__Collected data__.
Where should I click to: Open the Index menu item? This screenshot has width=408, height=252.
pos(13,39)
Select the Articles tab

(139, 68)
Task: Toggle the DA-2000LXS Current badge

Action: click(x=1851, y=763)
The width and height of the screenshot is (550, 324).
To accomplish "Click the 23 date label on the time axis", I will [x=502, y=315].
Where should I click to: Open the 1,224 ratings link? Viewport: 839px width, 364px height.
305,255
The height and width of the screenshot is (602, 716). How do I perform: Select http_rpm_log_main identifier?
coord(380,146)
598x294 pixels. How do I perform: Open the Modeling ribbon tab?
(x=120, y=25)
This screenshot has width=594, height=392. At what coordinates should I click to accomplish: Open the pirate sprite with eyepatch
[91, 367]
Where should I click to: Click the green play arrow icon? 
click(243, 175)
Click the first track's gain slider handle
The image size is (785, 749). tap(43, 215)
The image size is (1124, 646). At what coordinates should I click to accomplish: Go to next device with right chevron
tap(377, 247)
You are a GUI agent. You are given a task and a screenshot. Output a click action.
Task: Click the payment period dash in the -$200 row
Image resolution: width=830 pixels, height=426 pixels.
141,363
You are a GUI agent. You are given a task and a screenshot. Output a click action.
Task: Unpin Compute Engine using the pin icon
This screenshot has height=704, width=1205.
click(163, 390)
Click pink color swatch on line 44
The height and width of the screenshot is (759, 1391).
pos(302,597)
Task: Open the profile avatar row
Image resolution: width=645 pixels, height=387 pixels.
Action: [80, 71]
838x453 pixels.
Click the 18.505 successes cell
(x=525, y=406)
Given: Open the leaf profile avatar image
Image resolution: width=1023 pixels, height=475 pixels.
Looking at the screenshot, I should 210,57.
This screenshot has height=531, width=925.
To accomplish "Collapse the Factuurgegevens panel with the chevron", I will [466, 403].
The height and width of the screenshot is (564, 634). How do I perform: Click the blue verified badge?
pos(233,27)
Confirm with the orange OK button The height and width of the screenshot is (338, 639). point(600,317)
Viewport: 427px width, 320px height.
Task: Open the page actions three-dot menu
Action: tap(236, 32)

__INSTRUCTIONS TO FOLLOW__. Copy out every one of the records above, word for word and line for line.

__CORRECT RESPONSE__.
Where should I click to: Open the Index menu item? This screenshot has width=408, height=252.
pos(13,39)
Select the Articles tab

(139, 68)
Task: Toggle the DA-2000LXS Current badge

Action: click(x=1851, y=763)
The width and height of the screenshot is (550, 324).
To accomplish "Click the 23 date label on the time axis", I will [x=502, y=315].
Where should I click to: Open the 1,224 ratings link? Viewport: 839px width, 364px height.
305,255
The height and width of the screenshot is (602, 716). How do I perform: Select http_rpm_log_main identifier?
coord(380,146)
598x294 pixels. How do I perform: Open the Modeling ribbon tab?
(x=120, y=25)
This screenshot has width=594, height=392. At what coordinates should I click to accomplish: Open the pirate sprite with eyepatch
[91, 367]
Where should I click to: Click the green play arrow icon? 
click(243, 175)
Click the first track's gain slider handle
The image size is (785, 749). tap(43, 215)
The image size is (1124, 646). At what coordinates should I click to accomplish: Go to next device with right chevron
tap(377, 247)
You are a GUI agent. You are given a task and a screenshot. Output a click action.
Task: Click the payment period dash in the -$200 row
Image resolution: width=830 pixels, height=426 pixels.
141,363
You are a GUI agent. You are given a task and a screenshot. Output a click action.
Task: Unpin Compute Engine using the pin icon
This screenshot has height=704, width=1205.
click(163, 390)
Click pink color swatch on line 44
The height and width of the screenshot is (759, 1391).
pos(302,597)
Task: Open the profile avatar row
Image resolution: width=645 pixels, height=387 pixels.
Action: [80, 71]
838x453 pixels.
Click the 18.505 successes cell
(x=525, y=406)
Given: Open the leaf profile avatar image
Image resolution: width=1023 pixels, height=475 pixels.
Looking at the screenshot, I should 210,57.
This screenshot has height=531, width=925.
To accomplish "Collapse the Factuurgegevens panel with the chevron", I will [466, 403].
The height and width of the screenshot is (564, 634). How do I perform: Click the blue verified badge?
pos(233,27)
Confirm with the orange OK button The height and width of the screenshot is (338, 639). point(600,317)
Viewport: 427px width, 320px height.
Task: Open the page actions three-dot menu
Action: tap(236, 32)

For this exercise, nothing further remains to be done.